Los Angeles Times Editorial: Civil Rights Division Nominee Deserves Better

 
 
By The Los Angeles Times
Editorial Board

Debo Adegbile, President Obama‘s nominee to head the Justice Department’s Civil Rights Division, is an experienced litigator and  specialist in civil rights law. In a rational world, he would receive unanimous confirmation. But as the Senate Judiciary Committee prepares to vote on his nomination, Adegbile faces opposition from conservatives who don’t like his legal philosophy and a law enforcement group that won’t forgive him for participating in the appeal of a man convicted of killing a police officer.

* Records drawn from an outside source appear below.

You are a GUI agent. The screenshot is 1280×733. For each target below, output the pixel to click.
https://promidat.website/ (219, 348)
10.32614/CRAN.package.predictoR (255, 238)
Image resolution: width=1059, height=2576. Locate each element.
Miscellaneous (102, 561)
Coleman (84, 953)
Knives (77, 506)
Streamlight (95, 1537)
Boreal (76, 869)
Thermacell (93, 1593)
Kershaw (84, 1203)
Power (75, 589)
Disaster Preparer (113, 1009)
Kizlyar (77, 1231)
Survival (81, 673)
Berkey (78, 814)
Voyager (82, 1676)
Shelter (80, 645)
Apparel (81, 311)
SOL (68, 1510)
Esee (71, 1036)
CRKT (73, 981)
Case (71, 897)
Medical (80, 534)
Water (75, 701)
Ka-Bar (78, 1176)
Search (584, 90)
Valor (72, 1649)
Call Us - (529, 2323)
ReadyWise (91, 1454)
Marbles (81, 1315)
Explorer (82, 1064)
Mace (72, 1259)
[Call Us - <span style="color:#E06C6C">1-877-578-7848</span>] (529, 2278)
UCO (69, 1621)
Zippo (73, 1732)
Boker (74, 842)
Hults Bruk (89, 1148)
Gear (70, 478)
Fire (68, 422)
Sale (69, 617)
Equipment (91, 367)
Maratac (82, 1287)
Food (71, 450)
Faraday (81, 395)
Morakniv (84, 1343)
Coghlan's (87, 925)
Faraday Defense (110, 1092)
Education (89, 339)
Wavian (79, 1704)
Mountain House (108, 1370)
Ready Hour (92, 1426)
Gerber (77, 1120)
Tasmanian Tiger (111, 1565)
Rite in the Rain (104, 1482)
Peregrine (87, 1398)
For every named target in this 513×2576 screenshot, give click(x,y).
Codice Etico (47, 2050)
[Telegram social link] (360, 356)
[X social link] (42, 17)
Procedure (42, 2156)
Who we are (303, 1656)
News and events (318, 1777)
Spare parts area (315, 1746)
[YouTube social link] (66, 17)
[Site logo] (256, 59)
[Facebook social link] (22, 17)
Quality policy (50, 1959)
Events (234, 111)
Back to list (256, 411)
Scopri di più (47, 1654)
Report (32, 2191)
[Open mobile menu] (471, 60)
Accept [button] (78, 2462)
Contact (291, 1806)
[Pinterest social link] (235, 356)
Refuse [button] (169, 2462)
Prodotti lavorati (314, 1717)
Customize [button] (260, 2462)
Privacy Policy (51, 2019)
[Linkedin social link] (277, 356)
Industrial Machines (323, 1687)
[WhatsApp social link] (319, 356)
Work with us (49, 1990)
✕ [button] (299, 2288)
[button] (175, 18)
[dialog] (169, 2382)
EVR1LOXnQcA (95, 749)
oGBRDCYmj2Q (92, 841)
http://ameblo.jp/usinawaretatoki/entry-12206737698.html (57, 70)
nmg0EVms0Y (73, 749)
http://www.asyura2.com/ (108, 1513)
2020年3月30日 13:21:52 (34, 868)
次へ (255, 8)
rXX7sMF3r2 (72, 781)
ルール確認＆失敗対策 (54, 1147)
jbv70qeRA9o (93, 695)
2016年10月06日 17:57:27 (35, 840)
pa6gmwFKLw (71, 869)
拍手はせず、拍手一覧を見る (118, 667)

Neither objection has merit. Like any president, Obama is entitled to Justice Department officials who share his views. As for the charge that Adegbile is hostile to law enforcement, it’s based on a fundamental misunderstanding of a lawyer’s role.

The most sensational — and unfair — criticism of Adegbile involves the case of Mumia Abu-Jamal, who was convicted of killing a Philadelphia police officer in 1981. Adegbile and other attorneys at the NAACP Legal Defense Fund filed a brief with the Supreme Court in 2009 asserting that Abu-Jamal’s conviction was invalid because of racial discrimination in jury selection. Two years later they represented Abu-Jamal directly when prosecutors asked the Supreme Court to reinstate his death sentence.

The Fraternal Order of Police complained to Obama that Abu-Jamal’s “just sentence — death — was undone by your nominee and others like him.” Actually, it was a federal appeals court that overturned Abu-Jamal’s death sentence, citing flawed jury instructions.